What this task involves:
Every line below from the one containing "Screen dimensions: 1568x756" through the one containing "You are a computer-use agent. 1161x1036" must be transcribed exactly. Omit all lines outside that stretch.

Dataset entries:
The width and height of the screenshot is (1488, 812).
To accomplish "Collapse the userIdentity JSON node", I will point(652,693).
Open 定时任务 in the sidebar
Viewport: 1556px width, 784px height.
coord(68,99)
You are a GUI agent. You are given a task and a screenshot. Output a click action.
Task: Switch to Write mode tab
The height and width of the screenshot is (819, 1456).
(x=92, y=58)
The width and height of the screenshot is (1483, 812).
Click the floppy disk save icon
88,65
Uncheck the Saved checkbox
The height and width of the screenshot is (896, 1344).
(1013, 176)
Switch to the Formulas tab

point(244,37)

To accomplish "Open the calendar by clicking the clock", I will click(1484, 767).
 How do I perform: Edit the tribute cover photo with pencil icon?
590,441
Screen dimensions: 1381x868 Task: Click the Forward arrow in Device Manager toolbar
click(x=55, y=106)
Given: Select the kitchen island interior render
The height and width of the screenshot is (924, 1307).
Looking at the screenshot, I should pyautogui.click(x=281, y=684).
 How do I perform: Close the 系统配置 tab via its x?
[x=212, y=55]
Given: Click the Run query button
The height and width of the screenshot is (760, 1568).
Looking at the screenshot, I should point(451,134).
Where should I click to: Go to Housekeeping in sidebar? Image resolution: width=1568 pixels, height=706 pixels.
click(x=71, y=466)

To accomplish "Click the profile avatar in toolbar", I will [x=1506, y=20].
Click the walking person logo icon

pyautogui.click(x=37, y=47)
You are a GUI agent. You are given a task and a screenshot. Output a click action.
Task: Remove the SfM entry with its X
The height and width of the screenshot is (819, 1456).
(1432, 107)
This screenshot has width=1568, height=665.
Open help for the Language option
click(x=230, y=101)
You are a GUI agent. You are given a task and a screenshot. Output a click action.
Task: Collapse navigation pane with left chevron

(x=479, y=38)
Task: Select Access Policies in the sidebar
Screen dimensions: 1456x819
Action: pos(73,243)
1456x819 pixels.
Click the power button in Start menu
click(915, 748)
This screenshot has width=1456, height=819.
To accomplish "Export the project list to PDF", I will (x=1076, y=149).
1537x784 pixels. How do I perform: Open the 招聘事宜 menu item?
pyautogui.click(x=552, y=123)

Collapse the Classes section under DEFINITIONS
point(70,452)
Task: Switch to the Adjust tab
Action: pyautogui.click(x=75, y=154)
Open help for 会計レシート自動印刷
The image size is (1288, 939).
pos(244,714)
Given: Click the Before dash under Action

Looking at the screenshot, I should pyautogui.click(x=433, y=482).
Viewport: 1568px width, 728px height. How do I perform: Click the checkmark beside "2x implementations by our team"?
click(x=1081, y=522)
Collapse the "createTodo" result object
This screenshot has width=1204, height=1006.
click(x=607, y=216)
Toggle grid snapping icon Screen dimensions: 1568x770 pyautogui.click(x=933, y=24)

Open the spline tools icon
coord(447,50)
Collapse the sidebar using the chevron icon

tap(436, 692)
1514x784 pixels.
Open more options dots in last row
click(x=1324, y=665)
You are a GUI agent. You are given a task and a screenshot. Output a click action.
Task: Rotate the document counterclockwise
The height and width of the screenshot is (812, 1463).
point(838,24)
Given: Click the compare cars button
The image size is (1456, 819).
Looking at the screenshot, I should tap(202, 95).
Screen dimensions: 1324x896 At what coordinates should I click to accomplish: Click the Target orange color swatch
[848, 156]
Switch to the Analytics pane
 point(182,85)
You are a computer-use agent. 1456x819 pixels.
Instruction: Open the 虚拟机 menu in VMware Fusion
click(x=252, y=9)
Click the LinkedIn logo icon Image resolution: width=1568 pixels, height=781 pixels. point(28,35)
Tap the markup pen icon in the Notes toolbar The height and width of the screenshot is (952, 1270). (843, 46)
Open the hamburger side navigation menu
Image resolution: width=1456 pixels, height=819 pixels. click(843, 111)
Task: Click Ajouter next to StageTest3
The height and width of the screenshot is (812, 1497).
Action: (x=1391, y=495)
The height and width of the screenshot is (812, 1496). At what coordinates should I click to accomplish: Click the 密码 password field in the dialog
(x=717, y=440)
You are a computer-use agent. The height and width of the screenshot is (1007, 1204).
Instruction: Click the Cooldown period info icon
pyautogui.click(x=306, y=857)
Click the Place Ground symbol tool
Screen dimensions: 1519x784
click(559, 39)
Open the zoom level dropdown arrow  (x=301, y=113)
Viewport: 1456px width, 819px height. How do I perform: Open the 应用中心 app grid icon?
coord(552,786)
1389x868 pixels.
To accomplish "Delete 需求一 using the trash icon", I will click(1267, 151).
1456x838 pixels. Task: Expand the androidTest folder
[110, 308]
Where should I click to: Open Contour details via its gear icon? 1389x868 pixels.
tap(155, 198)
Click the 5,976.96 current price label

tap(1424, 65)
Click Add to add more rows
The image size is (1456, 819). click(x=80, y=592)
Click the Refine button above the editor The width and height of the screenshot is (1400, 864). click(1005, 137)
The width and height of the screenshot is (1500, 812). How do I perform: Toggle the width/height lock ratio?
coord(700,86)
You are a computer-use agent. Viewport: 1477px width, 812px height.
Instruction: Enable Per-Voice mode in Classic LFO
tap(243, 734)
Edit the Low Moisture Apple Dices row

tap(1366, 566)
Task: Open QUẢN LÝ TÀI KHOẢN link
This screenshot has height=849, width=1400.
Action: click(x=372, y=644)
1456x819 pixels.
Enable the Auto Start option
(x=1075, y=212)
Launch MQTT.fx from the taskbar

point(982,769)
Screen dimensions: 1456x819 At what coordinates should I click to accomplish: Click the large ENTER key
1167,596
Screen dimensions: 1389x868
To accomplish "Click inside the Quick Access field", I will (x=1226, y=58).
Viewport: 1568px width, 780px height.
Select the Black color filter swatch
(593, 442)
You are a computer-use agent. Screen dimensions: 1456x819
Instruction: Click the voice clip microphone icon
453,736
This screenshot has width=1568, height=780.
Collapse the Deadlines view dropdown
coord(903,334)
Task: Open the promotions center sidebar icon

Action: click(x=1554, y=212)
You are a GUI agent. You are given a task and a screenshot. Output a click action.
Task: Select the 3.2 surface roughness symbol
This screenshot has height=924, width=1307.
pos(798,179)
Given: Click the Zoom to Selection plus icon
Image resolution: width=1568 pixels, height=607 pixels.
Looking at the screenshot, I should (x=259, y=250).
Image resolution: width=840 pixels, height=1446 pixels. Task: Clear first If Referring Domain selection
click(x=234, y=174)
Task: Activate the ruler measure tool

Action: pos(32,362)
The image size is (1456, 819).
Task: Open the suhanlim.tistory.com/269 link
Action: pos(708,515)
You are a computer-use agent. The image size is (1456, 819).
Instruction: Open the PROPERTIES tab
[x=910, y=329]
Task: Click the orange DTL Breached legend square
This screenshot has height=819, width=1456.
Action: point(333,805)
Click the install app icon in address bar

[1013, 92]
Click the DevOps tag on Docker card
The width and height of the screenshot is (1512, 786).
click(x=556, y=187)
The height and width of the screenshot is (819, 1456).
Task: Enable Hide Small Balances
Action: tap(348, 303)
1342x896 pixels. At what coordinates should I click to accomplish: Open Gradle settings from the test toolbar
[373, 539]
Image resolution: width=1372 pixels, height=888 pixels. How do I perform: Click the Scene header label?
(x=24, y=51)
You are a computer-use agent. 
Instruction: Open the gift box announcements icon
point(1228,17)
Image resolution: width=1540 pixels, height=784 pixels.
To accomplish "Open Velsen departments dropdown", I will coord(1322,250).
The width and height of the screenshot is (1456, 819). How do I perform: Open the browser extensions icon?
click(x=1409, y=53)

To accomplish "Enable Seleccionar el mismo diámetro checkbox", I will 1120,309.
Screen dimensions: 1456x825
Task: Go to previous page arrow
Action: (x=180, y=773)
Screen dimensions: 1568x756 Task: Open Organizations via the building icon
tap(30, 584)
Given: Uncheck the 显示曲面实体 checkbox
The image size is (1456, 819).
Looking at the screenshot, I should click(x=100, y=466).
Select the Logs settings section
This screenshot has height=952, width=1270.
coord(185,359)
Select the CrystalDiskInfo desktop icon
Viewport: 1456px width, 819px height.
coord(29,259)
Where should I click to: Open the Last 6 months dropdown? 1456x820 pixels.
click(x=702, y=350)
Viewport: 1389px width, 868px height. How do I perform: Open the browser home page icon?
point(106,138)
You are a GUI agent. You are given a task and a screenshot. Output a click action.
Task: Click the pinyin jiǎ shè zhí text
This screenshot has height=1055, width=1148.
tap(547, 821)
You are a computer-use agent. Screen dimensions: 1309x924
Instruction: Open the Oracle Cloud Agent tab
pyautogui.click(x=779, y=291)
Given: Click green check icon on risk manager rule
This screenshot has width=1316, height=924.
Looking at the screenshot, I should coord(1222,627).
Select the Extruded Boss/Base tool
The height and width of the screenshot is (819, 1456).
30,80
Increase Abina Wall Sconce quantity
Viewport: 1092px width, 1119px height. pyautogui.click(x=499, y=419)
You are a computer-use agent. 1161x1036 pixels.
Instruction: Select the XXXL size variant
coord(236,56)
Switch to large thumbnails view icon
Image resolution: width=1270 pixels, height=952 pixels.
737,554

Exercise result:
Screen dimensions: 1568x756 Task: Open Organizations via the building icon
tap(30, 584)
Given: Uncheck the 显示曲面实体 checkbox
The image size is (1456, 819).
Looking at the screenshot, I should click(x=100, y=466).
Select the Logs settings section
This screenshot has height=952, width=1270.
coord(185,359)
Select the CrystalDiskInfo desktop icon
Viewport: 1456px width, 819px height.
coord(29,259)
Where should I click to: Open the Last 6 months dropdown? 1456x820 pixels.
click(x=702, y=350)
Viewport: 1389px width, 868px height. How do I perform: Open the browser home page icon?
point(106,138)
You are a GUI agent. You are given a task and a screenshot. Output a click action.
Task: Click the pinyin jiǎ shè zhí text
This screenshot has height=1055, width=1148.
tap(547, 821)
You are a computer-use agent. Screen dimensions: 1309x924
Instruction: Open the Oracle Cloud Agent tab
pyautogui.click(x=779, y=291)
Given: Click green check icon on risk manager rule
This screenshot has width=1316, height=924.
Looking at the screenshot, I should coord(1222,627).
Select the Extruded Boss/Base tool
The height and width of the screenshot is (819, 1456).
30,80
Increase Abina Wall Sconce quantity
Viewport: 1092px width, 1119px height. pyautogui.click(x=499, y=419)
You are a computer-use agent. 1161x1036 pixels.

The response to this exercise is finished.